What is the reason you don't want self propelled? I think you will only find that the very low end will have mowers without self propelled.


----------



## badtlc (Aug 22, 2019)

Mightyquinn said:


> What is the reason you don't want self propelled? I think you will only find that the very low end will have mowers without self propelled.

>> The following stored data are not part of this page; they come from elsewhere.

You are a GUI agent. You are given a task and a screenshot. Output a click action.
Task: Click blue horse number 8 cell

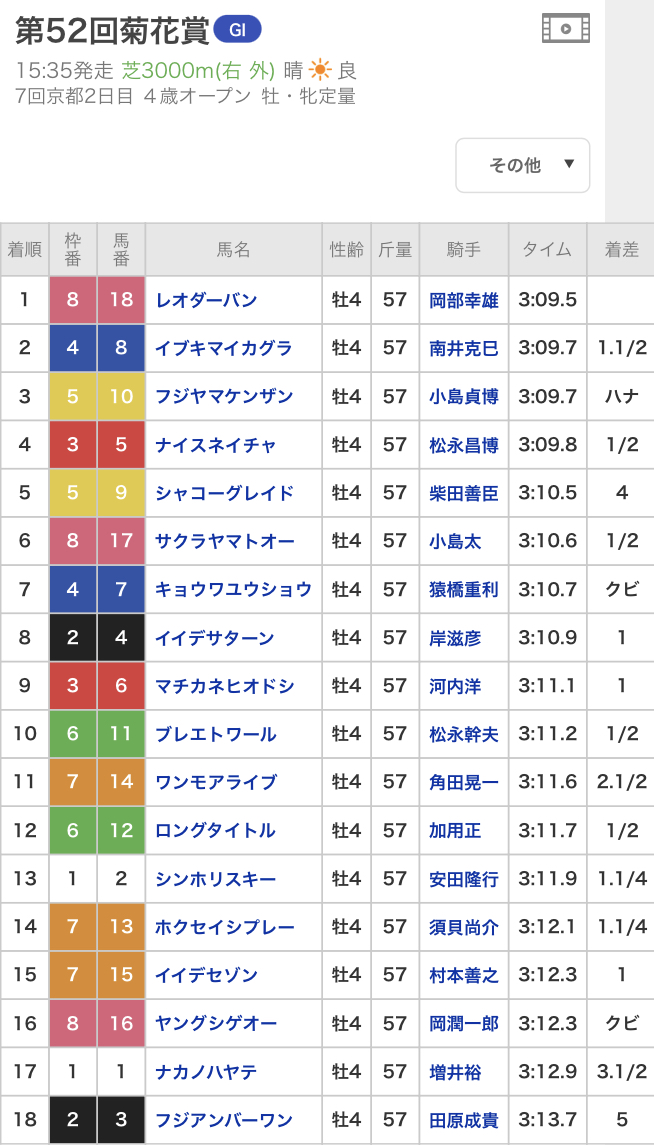tap(121, 348)
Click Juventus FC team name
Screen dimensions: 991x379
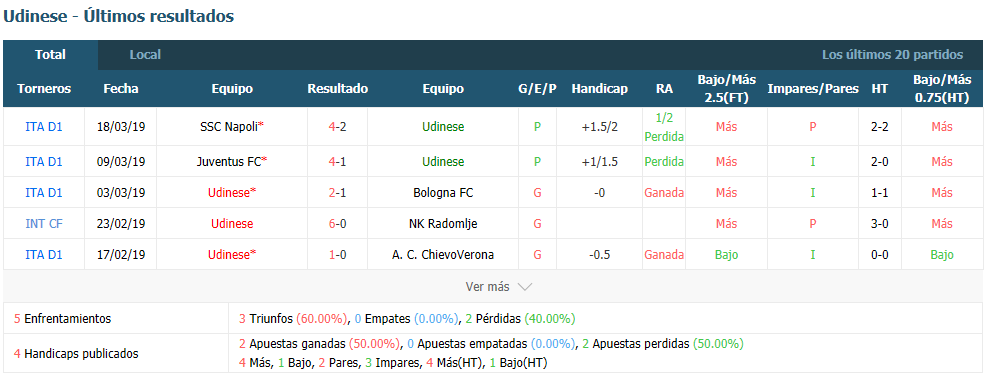tap(231, 162)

My current self-propelled kept tearing up the grass on the sides of my house because of the incline. The wheels would spin and rip up the grass because the ground is always moist/soft in these highly shaded spots. I don't have the issue after disabling the self-propel.


----------



## Sonoran Desert Lawn (Aug 22, 2020)

Electric mower at Lowes or HD. Most people will suggest EGO, but that really depends if you want gas or electric.


----------



## quattljl (Aug 8, 2018)

badtlc said:


> My current self-propelled kept tearing up the grass on the sides of my house because of the incline. The wheels would spin and rip up the grass because the ground is always moist/soft in these highly shaded spots. I don't have the issue after disabling the self-propel.


Is your current mower RWD?


----------



## badtlc (Aug 22, 2019)

quattljl said:


> Is your current mower RWD?


yes.


----------



## quattljl (Aug 8, 2018)

@badtlc For hilly terrain, mowers with FWD or AWD are best for exactly the issue you are experiencing.


----------



## always_creative (Aug 28, 2020)

I have an EGO push mower (non self-propelled). It is so light and easy to move around that I don't even notice that it is not self propelled. I mulches okay but doesn't mulch as well as mowers like the Toro recyclers. Performance is improved by the high-lift blade even though that is supposed to be for bagging only.

If it being non-propelled is most important for you, then I'd go electric because they're so light weight. I get 2 full mows on my 2500 SF of grass before I need to charge the 5aH battery.


----------



## Vtx531 (Jul 1, 2019)

1. You could get a newer Super Recycler and just remove the drive belt. Might be a little awkward pushing/pulling with the personal pace handle.

2. They used to make non selfpropel Super Recyclers. I just looked at one on FB Marketplace and they guy only wanted $40 but I passed because it needed a new blade and I didn't really have a use for it. The other "problem" with these mowers is they are old flathead engine technology. Not that you couldnt easily swap engines though.

https://www.mowersdirect.com/Toro-20090-Lawn-Mower/p2896.html

3. You could buy non selfpropel parts and swap onto a self propelled one. Look up #20090 for parts diagrams. You would need some rear wheel parts and possibly handle, cable, bail, etc. I'm not sure if it would work with current version smart stow/cushion handles.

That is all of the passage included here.